§ What to work on: Nothing in the data may be altered as it is transcribed.

§ Given records:
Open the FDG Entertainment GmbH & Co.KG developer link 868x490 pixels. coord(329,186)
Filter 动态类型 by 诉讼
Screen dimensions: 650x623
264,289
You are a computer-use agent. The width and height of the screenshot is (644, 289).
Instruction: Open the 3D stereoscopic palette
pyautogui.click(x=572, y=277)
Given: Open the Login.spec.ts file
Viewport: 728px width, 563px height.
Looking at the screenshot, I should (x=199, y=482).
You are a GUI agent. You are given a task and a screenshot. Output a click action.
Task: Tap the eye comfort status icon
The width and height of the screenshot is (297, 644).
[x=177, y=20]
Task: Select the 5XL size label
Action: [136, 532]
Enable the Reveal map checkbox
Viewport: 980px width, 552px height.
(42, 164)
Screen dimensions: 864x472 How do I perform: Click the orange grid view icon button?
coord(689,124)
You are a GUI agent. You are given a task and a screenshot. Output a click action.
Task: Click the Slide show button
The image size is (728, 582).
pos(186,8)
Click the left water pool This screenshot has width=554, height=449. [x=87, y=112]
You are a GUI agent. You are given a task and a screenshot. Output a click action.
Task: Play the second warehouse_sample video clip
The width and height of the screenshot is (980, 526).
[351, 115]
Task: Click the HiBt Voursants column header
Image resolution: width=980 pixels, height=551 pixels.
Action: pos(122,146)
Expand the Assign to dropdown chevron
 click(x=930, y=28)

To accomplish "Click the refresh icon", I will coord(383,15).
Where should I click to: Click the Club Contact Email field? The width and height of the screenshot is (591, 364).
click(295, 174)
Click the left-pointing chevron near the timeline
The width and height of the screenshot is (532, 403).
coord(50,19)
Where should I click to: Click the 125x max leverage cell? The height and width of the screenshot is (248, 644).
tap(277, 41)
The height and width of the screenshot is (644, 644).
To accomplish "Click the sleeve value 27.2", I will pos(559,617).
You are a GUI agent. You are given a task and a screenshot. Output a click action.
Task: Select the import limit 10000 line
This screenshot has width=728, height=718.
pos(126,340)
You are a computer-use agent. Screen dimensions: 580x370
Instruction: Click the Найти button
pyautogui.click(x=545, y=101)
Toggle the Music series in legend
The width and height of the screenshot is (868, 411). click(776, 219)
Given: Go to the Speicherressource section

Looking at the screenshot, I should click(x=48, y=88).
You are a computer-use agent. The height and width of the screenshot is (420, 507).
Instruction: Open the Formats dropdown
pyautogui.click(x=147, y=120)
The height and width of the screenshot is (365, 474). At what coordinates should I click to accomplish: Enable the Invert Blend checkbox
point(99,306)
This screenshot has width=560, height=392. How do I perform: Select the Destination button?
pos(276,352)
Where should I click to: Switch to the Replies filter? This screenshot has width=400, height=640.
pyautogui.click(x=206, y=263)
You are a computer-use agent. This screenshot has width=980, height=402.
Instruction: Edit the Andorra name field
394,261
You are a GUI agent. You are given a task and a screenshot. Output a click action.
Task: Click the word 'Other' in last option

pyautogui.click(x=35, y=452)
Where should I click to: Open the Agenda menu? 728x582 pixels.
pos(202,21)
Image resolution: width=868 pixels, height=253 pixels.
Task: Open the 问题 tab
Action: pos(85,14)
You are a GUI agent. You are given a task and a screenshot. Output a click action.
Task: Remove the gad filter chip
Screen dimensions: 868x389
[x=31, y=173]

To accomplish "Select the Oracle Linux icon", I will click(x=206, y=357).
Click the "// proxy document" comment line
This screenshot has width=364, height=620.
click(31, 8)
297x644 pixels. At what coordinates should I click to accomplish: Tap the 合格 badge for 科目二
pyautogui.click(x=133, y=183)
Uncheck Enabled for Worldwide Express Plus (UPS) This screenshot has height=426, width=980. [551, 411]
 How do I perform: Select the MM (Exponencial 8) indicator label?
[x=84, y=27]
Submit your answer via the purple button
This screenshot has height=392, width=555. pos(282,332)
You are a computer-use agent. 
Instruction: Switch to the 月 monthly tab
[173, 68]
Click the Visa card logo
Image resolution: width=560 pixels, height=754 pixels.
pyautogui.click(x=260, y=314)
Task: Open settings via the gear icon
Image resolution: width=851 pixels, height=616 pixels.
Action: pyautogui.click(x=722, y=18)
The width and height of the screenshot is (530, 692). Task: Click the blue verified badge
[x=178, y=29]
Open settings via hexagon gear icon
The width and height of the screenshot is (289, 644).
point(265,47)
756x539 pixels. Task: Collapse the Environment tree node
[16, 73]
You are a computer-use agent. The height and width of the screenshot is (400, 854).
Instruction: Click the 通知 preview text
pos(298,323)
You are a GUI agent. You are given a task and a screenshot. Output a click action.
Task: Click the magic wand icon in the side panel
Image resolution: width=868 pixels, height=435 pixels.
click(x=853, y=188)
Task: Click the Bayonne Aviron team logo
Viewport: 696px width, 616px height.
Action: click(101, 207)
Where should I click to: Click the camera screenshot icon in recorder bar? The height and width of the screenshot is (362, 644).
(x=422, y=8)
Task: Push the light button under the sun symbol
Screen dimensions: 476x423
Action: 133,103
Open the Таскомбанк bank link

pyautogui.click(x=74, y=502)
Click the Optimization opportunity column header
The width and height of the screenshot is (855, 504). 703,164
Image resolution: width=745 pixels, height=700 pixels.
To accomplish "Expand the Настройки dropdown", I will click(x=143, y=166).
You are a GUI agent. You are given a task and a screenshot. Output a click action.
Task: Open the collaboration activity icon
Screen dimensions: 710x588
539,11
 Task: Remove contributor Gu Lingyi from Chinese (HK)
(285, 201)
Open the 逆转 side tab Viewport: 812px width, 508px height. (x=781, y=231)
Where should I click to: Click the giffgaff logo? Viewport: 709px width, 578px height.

§ Expected output:
Open the FDG Entertainment GmbH & Co.KG developer link 868x490 pixels. coord(329,186)
Filter 动态类型 by 诉讼
Screen dimensions: 650x623
264,289
You are a computer-use agent. The width and height of the screenshot is (644, 289).
Instruction: Open the 3D stereoscopic palette
pyautogui.click(x=572, y=277)
Given: Open the Login.spec.ts file
Viewport: 728px width, 563px height.
Looking at the screenshot, I should (x=199, y=482).
You are a GUI agent. You are given a task and a screenshot. Output a click action.
Task: Tap the eye comfort status icon
The width and height of the screenshot is (297, 644).
[x=177, y=20]
Task: Select the 5XL size label
Action: [136, 532]
Enable the Reveal map checkbox
Viewport: 980px width, 552px height.
(42, 164)
Screen dimensions: 864x472 How do I perform: Click the orange grid view icon button?
coord(689,124)
You are a GUI agent. You are given a task and a screenshot. Output a click action.
Task: Click the Slide show button
The image size is (728, 582).
pos(186,8)
Click the left water pool This screenshot has width=554, height=449. [x=87, y=112]
You are a GUI agent. You are given a task and a screenshot. Output a click action.
Task: Play the second warehouse_sample video clip
The width and height of the screenshot is (980, 526).
[351, 115]
Task: Click the HiBt Voursants column header
Image resolution: width=980 pixels, height=551 pixels.
Action: pos(122,146)
Expand the Assign to dropdown chevron
 click(x=930, y=28)

To accomplish "Click the refresh icon", I will coord(383,15).
Where should I click to: Click the Club Contact Email field? The width and height of the screenshot is (591, 364).
click(295, 174)
Click the left-pointing chevron near the timeline
The width and height of the screenshot is (532, 403).
coord(50,19)
Where should I click to: Click the 125x max leverage cell? The height and width of the screenshot is (248, 644).
tap(277, 41)
The height and width of the screenshot is (644, 644).
To accomplish "Click the sleeve value 27.2", I will pos(559,617).
You are a GUI agent. You are given a task and a screenshot. Output a click action.
Task: Select the import limit 10000 line
This screenshot has width=728, height=718.
pos(126,340)
You are a computer-use agent. Screen dimensions: 580x370
Instruction: Click the Найти button
pyautogui.click(x=545, y=101)
Toggle the Music series in legend
The width and height of the screenshot is (868, 411). click(776, 219)
Given: Go to the Speicherressource section

Looking at the screenshot, I should click(x=48, y=88).
You are a computer-use agent. The height and width of the screenshot is (420, 507).
Instruction: Open the Formats dropdown
pyautogui.click(x=147, y=120)
The height and width of the screenshot is (365, 474). At what coordinates should I click to accomplish: Enable the Invert Blend checkbox
point(99,306)
This screenshot has width=560, height=392. How do I perform: Select the Destination button?
pos(276,352)
Where should I click to: Switch to the Replies filter? This screenshot has width=400, height=640.
pyautogui.click(x=206, y=263)
You are a computer-use agent. This screenshot has width=980, height=402.
Instruction: Edit the Andorra name field
394,261
You are a GUI agent. You are given a task and a screenshot. Output a click action.
Task: Click the word 'Other' in last option

pyautogui.click(x=35, y=452)
Where should I click to: Open the Agenda menu? 728x582 pixels.
pos(202,21)
Image resolution: width=868 pixels, height=253 pixels.
Task: Open the 问题 tab
Action: pos(85,14)
You are a GUI agent. You are given a task and a screenshot. Output a click action.
Task: Remove the gad filter chip
Screen dimensions: 868x389
[x=31, y=173]

To accomplish "Select the Oracle Linux icon", I will click(x=206, y=357).
Click the "// proxy document" comment line
This screenshot has width=364, height=620.
click(31, 8)
297x644 pixels. At what coordinates should I click to accomplish: Tap the 合格 badge for 科目二
pyautogui.click(x=133, y=183)
Uncheck Enabled for Worldwide Express Plus (UPS) This screenshot has height=426, width=980. [551, 411]
 How do I perform: Select the MM (Exponencial 8) indicator label?
[x=84, y=27]
Submit your answer via the purple button
This screenshot has height=392, width=555. pos(282,332)
You are a computer-use agent. 
Instruction: Switch to the 月 monthly tab
[173, 68]
Click the Visa card logo
Image resolution: width=560 pixels, height=754 pixels.
pyautogui.click(x=260, y=314)
Task: Open settings via the gear icon
Image resolution: width=851 pixels, height=616 pixels.
Action: pyautogui.click(x=722, y=18)
The width and height of the screenshot is (530, 692). Task: Click the blue verified badge
[x=178, y=29]
Open settings via hexagon gear icon
The width and height of the screenshot is (289, 644).
point(265,47)
756x539 pixels. Task: Collapse the Environment tree node
[16, 73]
You are a computer-use agent. The height and width of the screenshot is (400, 854).
Instruction: Click the 通知 preview text
pos(298,323)
You are a GUI agent. You are given a task and a screenshot. Output a click action.
Task: Click the magic wand icon in the side panel
Image resolution: width=868 pixels, height=435 pixels.
click(x=853, y=188)
Task: Click the Bayonne Aviron team logo
Viewport: 696px width, 616px height.
Action: click(101, 207)
Where should I click to: Click the camera screenshot icon in recorder bar? The height and width of the screenshot is (362, 644).
(x=422, y=8)
Task: Push the light button under the sun symbol
Screen dimensions: 476x423
Action: 133,103
Open the Таскомбанк bank link

pyautogui.click(x=74, y=502)
Click the Optimization opportunity column header
The width and height of the screenshot is (855, 504). 703,164
Image resolution: width=745 pixels, height=700 pixels.
To accomplish "Expand the Настройки dropdown", I will click(x=143, y=166).
You are a GUI agent. You are given a task and a screenshot. Output a click action.
Task: Open the collaboration activity icon
Screen dimensions: 710x588
539,11
 Task: Remove contributor Gu Lingyi from Chinese (HK)
(285, 201)
Open the 逆转 side tab Viewport: 812px width, 508px height. (x=781, y=231)
Where should I click to: Click the giffgaff logo? Viewport: 709px width, 578px height.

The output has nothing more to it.